> _RECORDED INFORMATION_:
◆ ◆ ◆ ◆ ◆

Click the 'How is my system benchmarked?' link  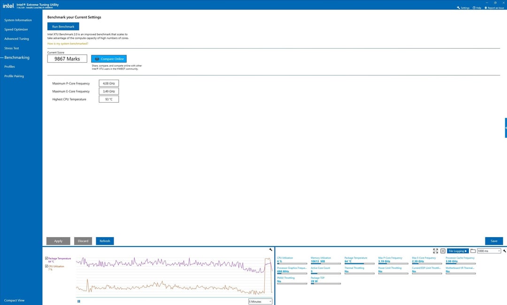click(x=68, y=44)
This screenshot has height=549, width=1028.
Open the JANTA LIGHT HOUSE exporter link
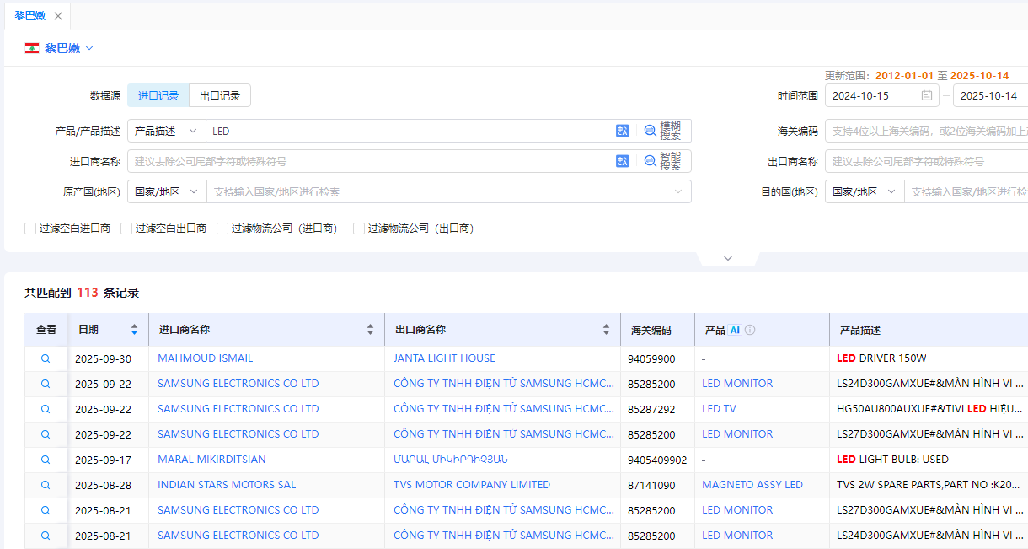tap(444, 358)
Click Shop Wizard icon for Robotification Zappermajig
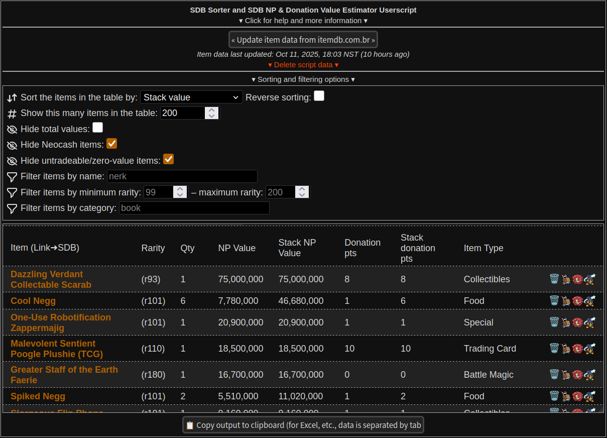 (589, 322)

◆ ◆ ◆ ◆ ◆

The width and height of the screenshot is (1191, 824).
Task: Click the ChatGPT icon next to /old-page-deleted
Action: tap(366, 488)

◆ ◆ ◆ ◆ ◆

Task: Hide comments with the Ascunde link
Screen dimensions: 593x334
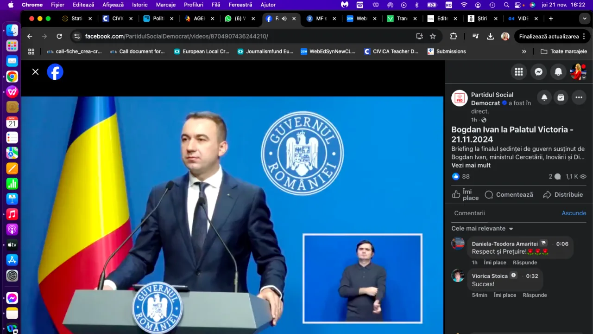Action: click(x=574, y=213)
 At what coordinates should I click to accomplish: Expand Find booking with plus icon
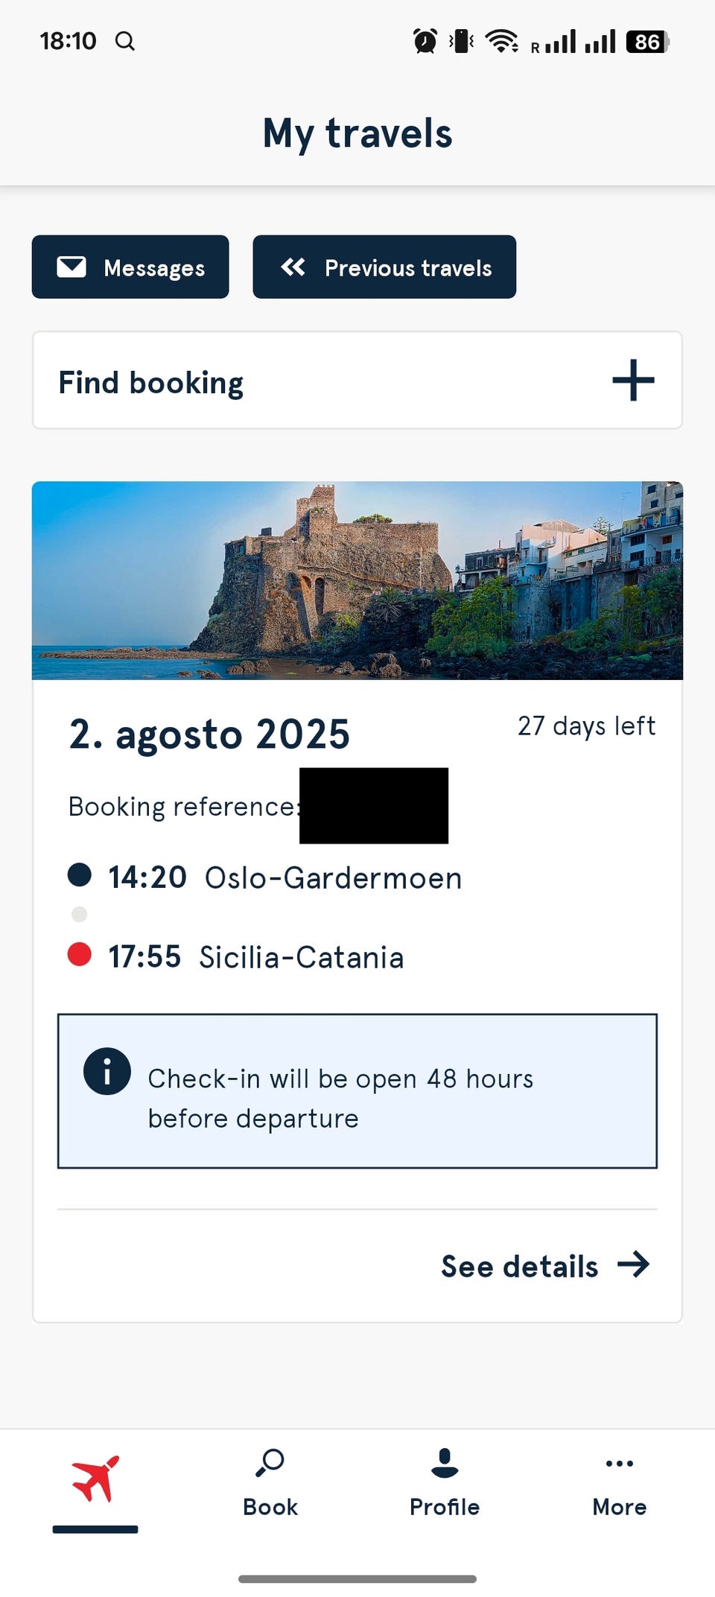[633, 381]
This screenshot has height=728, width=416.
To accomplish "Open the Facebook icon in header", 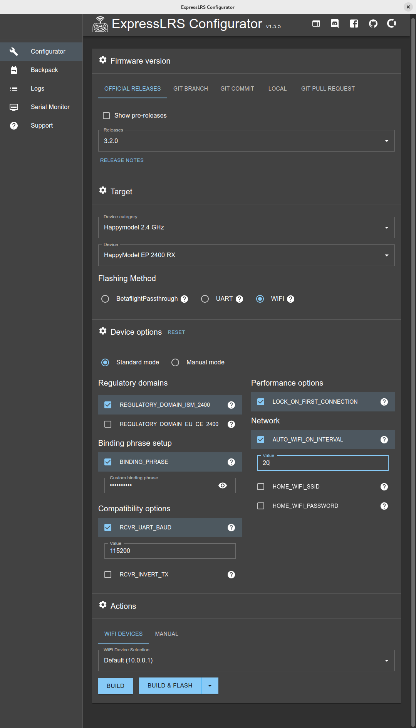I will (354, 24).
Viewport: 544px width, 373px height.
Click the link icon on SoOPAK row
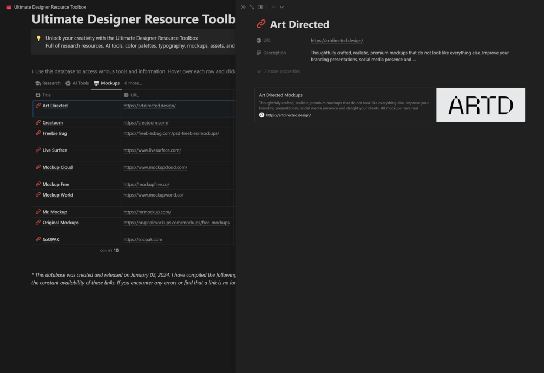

◆ ◆ ◆ ◆ ◆

> _EXERCISE AIM_:
Show the lines from the data above that contain the string "This".

> _EXPECTED OUTPUT_:
This screenshot has height=549, width=1028.
This screenshot has height=728, width=416.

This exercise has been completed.